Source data
"""

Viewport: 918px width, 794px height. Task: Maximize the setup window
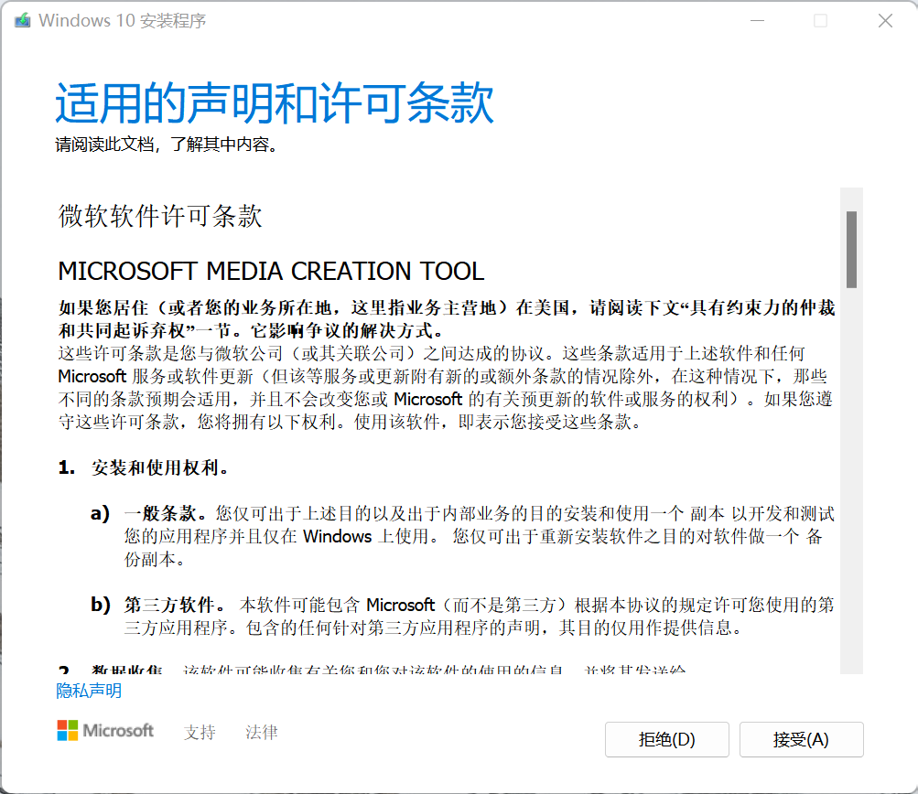point(819,19)
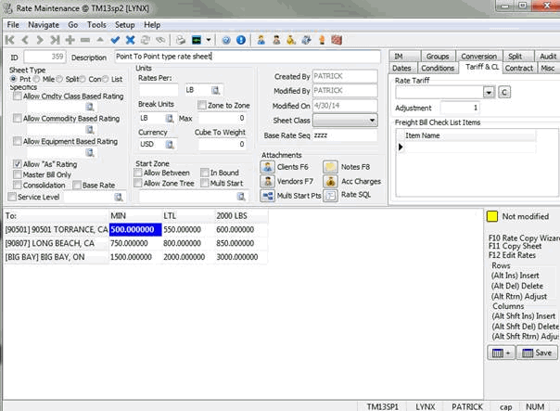Select the Mile sheet type radio button
The height and width of the screenshot is (411, 560).
click(35, 80)
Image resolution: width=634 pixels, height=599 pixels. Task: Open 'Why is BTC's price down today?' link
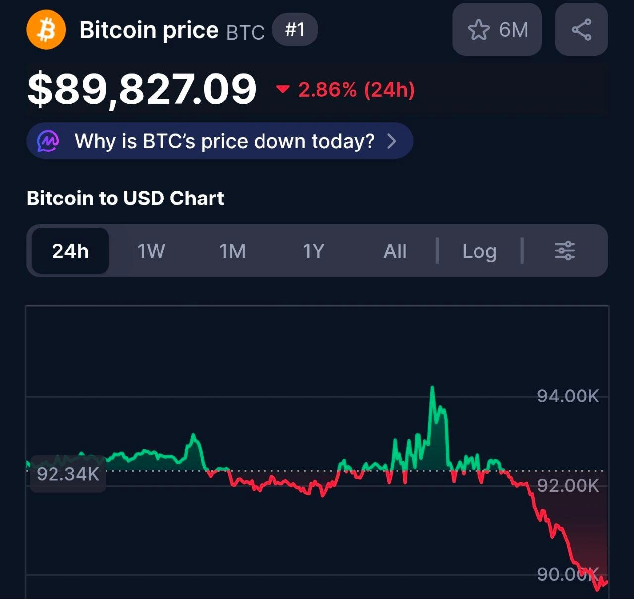click(x=224, y=142)
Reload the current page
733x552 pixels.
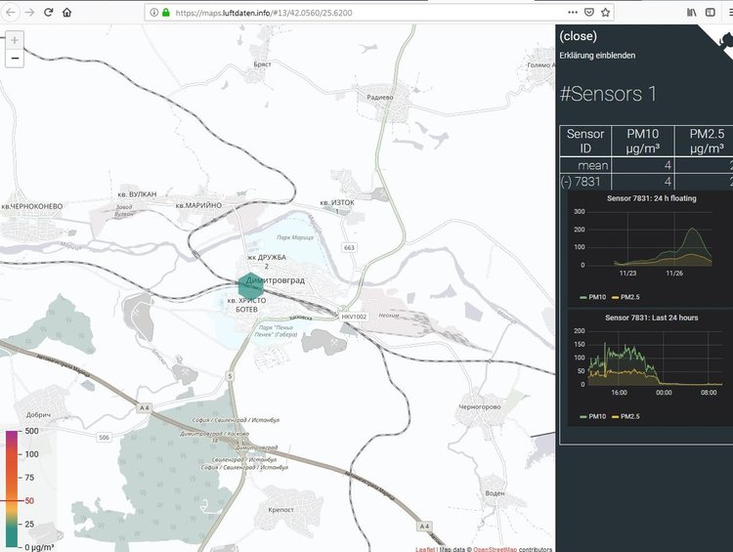tap(48, 13)
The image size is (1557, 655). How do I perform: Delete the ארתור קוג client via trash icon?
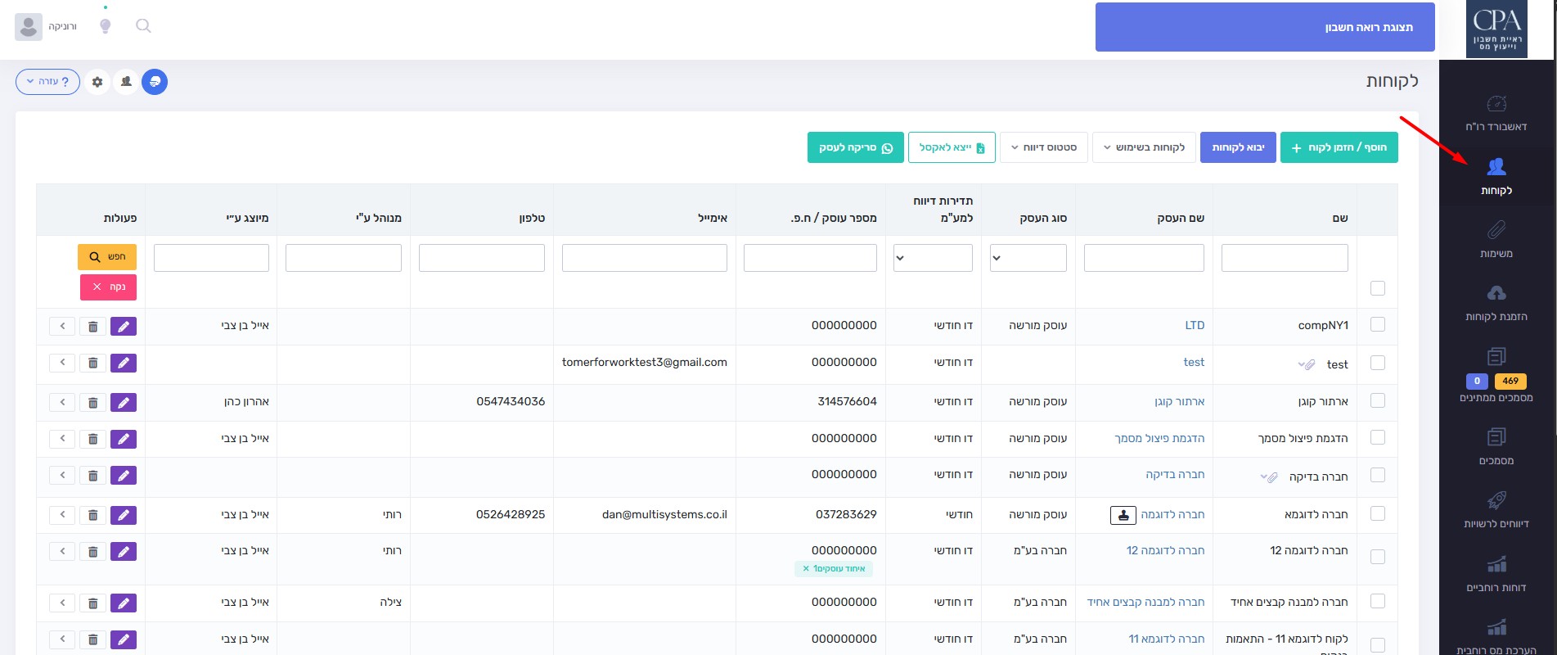(x=92, y=403)
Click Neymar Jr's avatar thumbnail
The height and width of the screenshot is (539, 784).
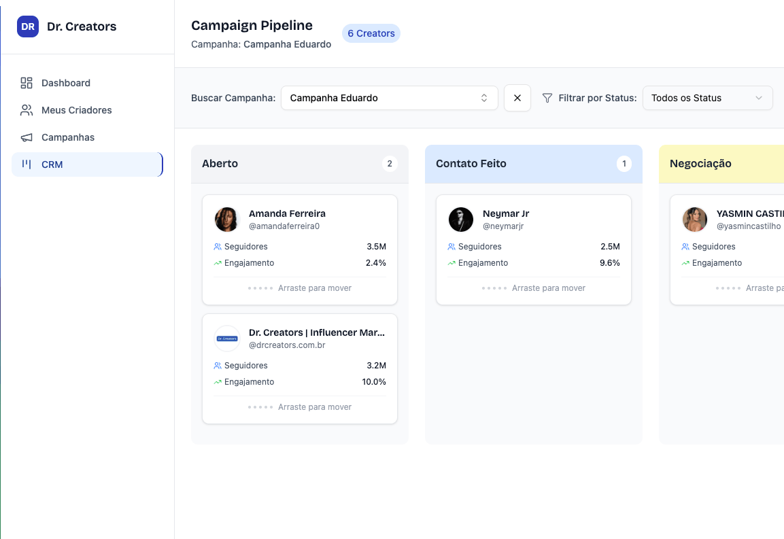click(x=461, y=220)
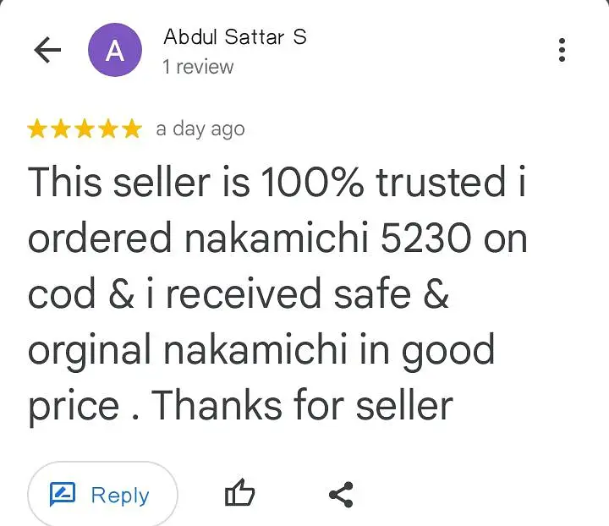This screenshot has width=609, height=526.
Task: Open reviewer name Abdul Sattar S
Action: [x=234, y=37]
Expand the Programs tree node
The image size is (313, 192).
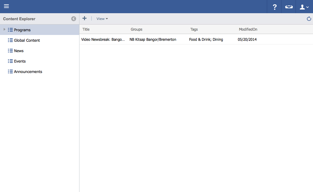click(x=4, y=29)
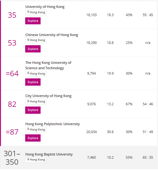Open the Chinese University of Hong Kong link

(x=52, y=35)
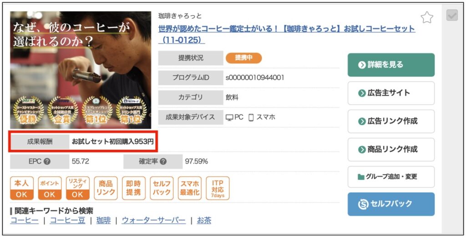Click the セルフバック orange badge icon
The height and width of the screenshot is (238, 466).
click(x=162, y=188)
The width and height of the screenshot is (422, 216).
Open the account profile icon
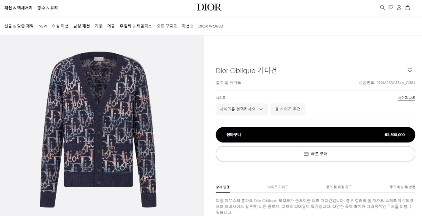tap(399, 8)
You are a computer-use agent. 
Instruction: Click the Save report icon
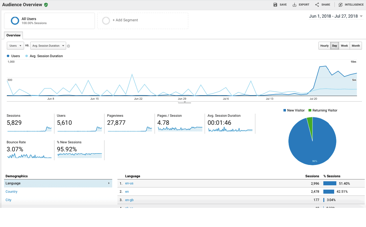(x=275, y=4)
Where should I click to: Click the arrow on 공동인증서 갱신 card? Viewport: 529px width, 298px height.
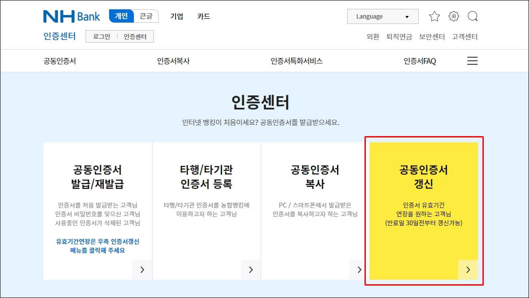click(x=468, y=269)
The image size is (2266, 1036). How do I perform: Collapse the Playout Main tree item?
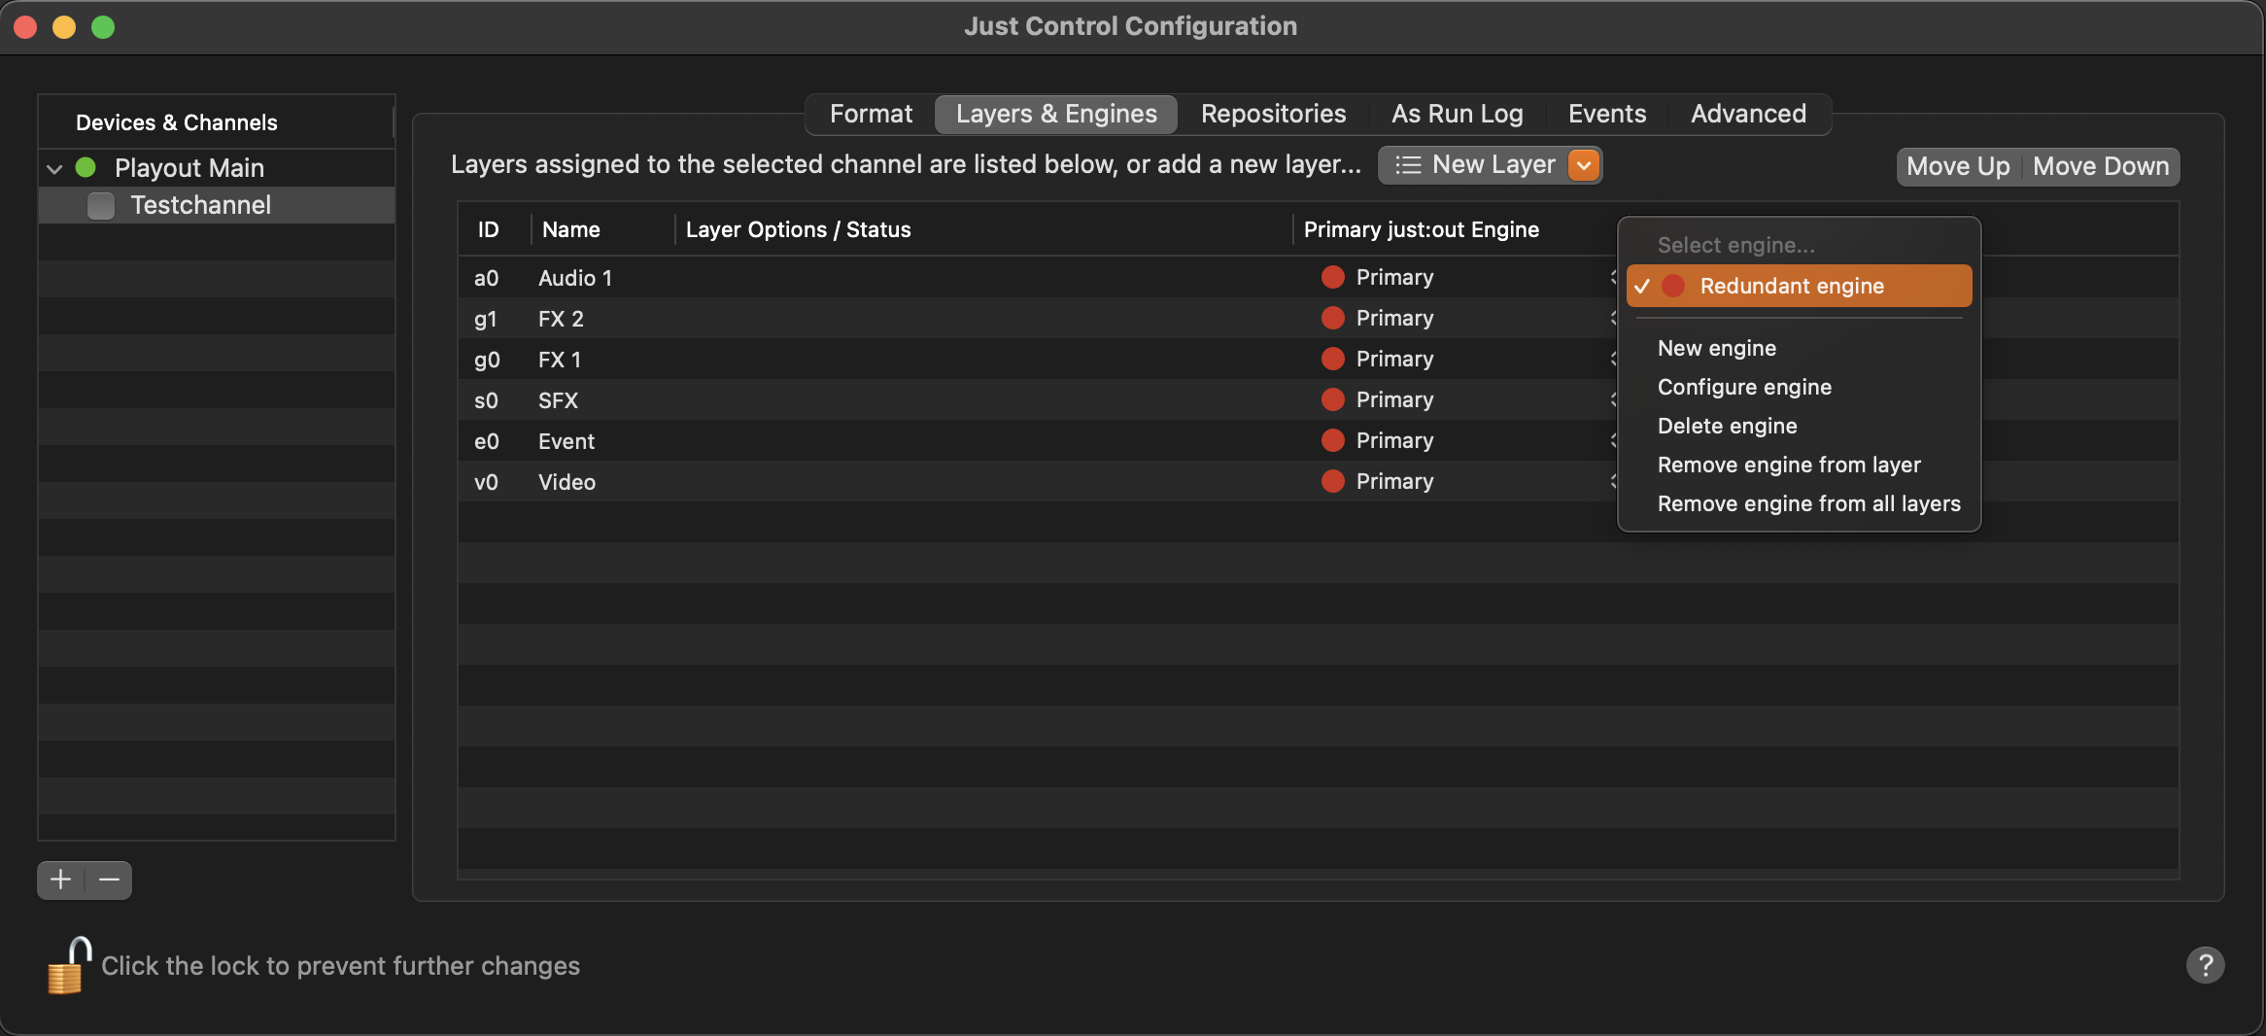coord(54,168)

"""

Transcribe exactly the lines from the one with "The image size is (2266, 1036)." to the last line of the records, both included, so that no picture appears in the copy.

EXPECTED ANSWER:
The image size is (2266, 1036). How do I perform: Collapse the Playout Main tree item?
coord(54,168)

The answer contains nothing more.